▶ **Short exercise 1**
In the climbing route descriptions, how many pitches does Eagle Front climb?
[BEGIN Extract to read]
8; Eagle Front VS 4c, Birkness Combe


The mighty Eagle Crag sits high in Buttermere's Birkness Combe and is a crag steeped in history and tradition. Eagle Front climbs the buttress in 7 contrasting pitches and sees you through some seriously impressive terrain. Hard to believe the first ascentionist climbed the route in socks in the 60s!

The mighty Eagle Crag located high in Birkness Combe. Eagle Front drives a fabulous line up the largest
part of the face with fantastic exposure the whole way.

Almost there! Sat up in Birkness Combe with Eagle Crag on the left and
Grey Crag on the right 


7; Moonraker HVS 5a, Berry Head


The Old Redout at Berry Head is amongst the finest sea cliff venues you'll find anywhere in the southwest. It’s limestone precipices cascading into the turquoise ocean bar access too all but the most intrepid explorer. Moonraker climbs a devious line up through its overhanging fortifications in 3 absorbing pitches and is well worth the effort required in the approach. 


Making the thrilling traverse out above the sea on the first pitch of Moonraker
Save this one for a good day as its pretty intimidating! More photos and a full write-up can be found here.
[END Extract to read]
[BEGIN Source records]
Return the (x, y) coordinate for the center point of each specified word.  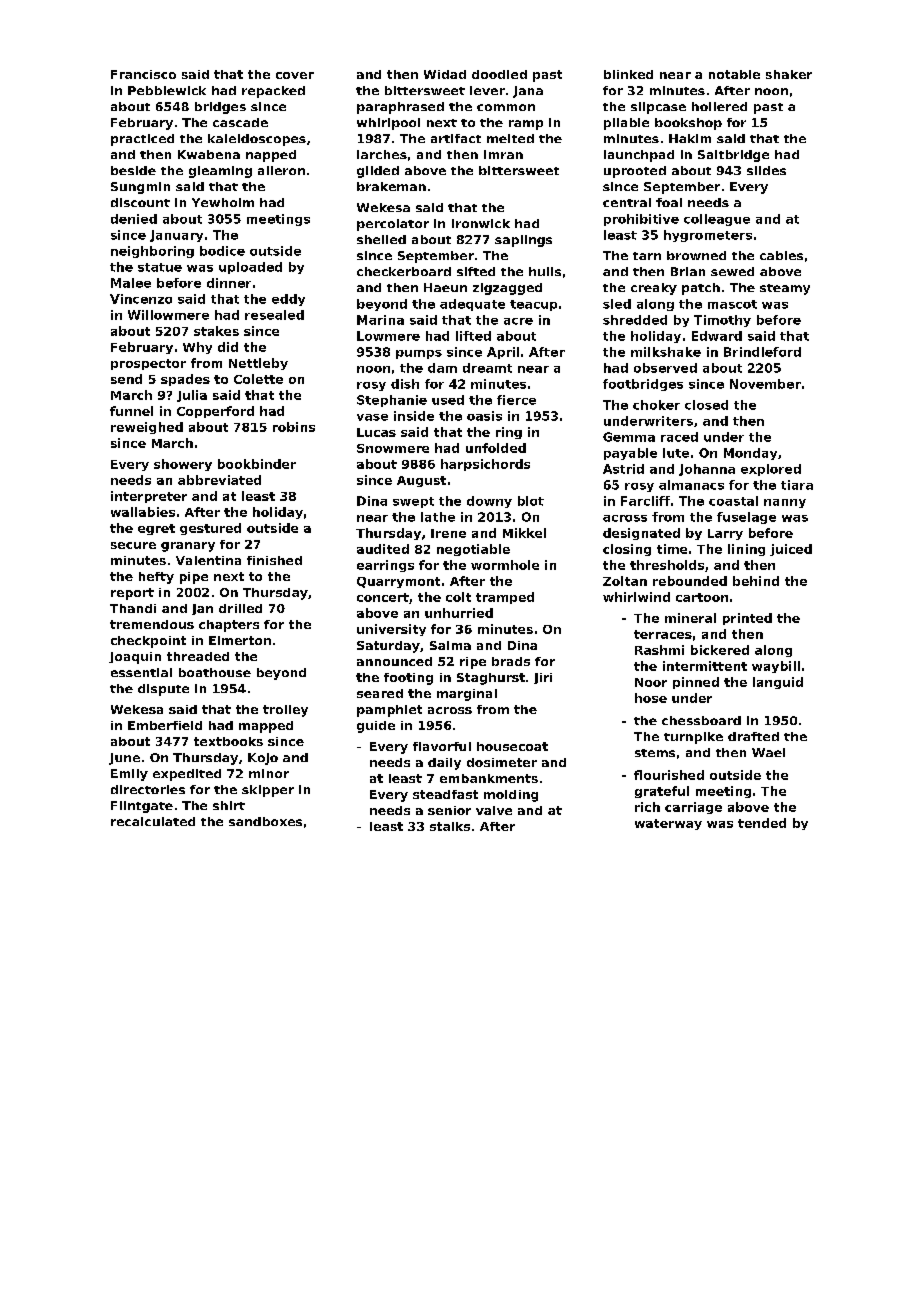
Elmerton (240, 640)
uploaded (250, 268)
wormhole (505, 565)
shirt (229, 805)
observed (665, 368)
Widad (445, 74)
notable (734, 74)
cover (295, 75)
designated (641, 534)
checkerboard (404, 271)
[END Source records]
▶ **Short exercise 2**
Arrange every line of the pointing records above as a numbered list, omitting blank lines and any pictures.

▶ **Expected answer 1**
Seven pitches.

▶ **Expected answer 2**
1. Return the (x, y) coordinate for the center point of each specified word.  
2. Elmerton (240, 640)
3. uploaded (250, 268)
4. wormhole (505, 565)
5. shirt (229, 805)
6. observed (665, 368)
7. Widad (445, 74)
8. notable (734, 74)
9. cover (295, 75)
10. designated (641, 534)
11. checkerboard (404, 271)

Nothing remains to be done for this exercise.